Figure 9 Immunostaining of the epichromatin epitope in tobacco and Arabidopsis thaliana cells. (A–D), confocal sections of mitotic stages seen in tobacco BY-2 cells immunostained with mAb PL2-6 (red): (A) interphase; (B) metaphase plate; (C) anaphase; (D) telophase. (E) confocal section of a whole mount of a Arabidopsis root tip stained with PL2-6 (red). (F) electron micrograph of a post-embedded immunogold stained thin section of a high pressure freezing/freeze substituted Arabidopsis root tip. The arrows point to the 5 nm gold near the NE. The astericks indicate the position of nuclear pores. CW, cell wall; C, cytoplasm; N, nucleus. Magnifications: (A–D), bar in (D) equals 10 µm; (E) bar equals 10 µm; (F) bar equals 200 nm.

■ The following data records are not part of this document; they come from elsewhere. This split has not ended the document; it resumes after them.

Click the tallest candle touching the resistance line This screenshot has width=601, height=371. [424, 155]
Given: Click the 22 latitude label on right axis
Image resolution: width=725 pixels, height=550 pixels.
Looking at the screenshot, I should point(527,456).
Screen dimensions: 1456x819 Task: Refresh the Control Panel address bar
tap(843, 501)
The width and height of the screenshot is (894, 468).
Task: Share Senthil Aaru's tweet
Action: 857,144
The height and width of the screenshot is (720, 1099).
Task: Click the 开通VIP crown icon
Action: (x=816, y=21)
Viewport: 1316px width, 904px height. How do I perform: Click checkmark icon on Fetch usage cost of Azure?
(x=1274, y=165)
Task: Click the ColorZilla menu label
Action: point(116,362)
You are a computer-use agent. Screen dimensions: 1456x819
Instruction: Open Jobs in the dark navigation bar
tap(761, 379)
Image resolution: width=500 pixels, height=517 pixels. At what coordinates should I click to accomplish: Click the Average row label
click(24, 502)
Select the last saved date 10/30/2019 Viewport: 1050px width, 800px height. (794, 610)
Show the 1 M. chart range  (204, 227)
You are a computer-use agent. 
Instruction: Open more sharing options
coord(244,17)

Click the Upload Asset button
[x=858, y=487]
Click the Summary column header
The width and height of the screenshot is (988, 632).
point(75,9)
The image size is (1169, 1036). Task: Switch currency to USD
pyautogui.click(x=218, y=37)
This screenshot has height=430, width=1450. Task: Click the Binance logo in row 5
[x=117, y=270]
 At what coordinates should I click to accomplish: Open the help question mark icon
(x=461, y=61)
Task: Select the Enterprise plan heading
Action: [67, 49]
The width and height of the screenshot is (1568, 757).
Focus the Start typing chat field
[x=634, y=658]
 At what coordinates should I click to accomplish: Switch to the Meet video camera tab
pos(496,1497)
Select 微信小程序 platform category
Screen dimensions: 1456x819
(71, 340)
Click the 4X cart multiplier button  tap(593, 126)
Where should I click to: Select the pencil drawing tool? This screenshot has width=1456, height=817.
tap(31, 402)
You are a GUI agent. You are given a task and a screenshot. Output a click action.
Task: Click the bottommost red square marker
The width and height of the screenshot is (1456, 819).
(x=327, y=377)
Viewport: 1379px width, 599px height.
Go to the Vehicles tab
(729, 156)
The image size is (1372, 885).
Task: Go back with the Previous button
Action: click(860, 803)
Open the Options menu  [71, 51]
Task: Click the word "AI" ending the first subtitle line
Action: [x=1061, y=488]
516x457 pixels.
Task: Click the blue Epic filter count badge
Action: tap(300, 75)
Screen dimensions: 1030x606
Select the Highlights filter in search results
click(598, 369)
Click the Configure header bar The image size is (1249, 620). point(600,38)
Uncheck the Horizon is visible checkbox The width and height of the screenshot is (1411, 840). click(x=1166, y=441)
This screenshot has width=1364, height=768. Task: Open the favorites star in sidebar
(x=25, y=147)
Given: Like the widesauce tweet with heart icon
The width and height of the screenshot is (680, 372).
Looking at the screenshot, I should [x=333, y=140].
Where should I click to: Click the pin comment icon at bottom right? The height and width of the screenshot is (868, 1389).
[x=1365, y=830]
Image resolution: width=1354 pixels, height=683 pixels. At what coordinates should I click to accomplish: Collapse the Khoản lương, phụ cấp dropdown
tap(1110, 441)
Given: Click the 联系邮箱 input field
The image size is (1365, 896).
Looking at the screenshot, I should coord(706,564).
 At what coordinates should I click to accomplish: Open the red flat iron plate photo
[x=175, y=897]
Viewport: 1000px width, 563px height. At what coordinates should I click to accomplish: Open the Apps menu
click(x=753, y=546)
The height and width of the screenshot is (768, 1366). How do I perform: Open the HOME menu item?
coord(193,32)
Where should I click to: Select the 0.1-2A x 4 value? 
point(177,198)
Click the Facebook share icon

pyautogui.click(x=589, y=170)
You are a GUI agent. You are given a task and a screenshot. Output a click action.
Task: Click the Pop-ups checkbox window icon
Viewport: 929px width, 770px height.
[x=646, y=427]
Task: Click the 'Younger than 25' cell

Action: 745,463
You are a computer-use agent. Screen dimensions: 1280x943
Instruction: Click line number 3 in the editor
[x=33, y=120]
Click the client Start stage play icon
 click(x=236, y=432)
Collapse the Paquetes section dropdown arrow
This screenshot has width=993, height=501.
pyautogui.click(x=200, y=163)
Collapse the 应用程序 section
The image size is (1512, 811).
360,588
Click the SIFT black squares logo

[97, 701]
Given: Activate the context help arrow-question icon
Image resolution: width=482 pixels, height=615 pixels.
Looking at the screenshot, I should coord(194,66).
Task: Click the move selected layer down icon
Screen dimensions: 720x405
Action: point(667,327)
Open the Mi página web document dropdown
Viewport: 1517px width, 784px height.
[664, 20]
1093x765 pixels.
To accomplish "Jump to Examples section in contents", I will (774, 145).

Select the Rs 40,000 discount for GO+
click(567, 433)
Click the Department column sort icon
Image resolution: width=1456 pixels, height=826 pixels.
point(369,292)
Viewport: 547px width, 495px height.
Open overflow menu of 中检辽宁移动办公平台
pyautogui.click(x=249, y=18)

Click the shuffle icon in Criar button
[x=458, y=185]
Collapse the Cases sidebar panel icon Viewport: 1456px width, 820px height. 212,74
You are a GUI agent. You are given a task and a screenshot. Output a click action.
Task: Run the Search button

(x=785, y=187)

Figure 10 Immunoblot and immunodot analysis of the reactivity of PL2-6. (A) 4–20% gradient SDS-PAGE immunoblot analysis of U2OS total cell extract. Lanes: 1, BioLab protein molecular weight (mol wt) standards, stained with Coomassie Blue (CB), indicating the mol wt (kDa) of several proteins; 2, total cell extract stained with CB; 3, ECL reaction with PL2-6. (B) 17.5% SDS-PAGE with the following lanes: 1, protein mol wt markers stained with CB; 2 and 3, HeLa core mononucleosomes; 4 and 5, equimolar mixture of recombinant Xenopus inner histones H4, H2A, H2B and H3; 6 and 7, equimolar mixture of recombinant Xenopus inner histones H2A and H2B. All lanes are from the same gel. Lanes 1, 2, 4 and 6, CB stained. Lanes 3, 5 and 7, ECL exposures carefully aligned to lanes 2, 4 and 6, respectively. Mol wt values (kDa) of the markers are indicated to the left of lane 1. The four thin horizontal lines between lanes 1 and 2 denote the positions of the four inner histones, starting with the lowest band (H4) and progressing upward, H4, H2A, H2B and H3. (C) Immunodot blots of equimolar aliquots of purified individual recombinant Xenopus inner histones (H4, H2A, H2B and H3). Strip 1, ECL reaction with PL2-6. Strip 2, identical membrane strip after CB staining.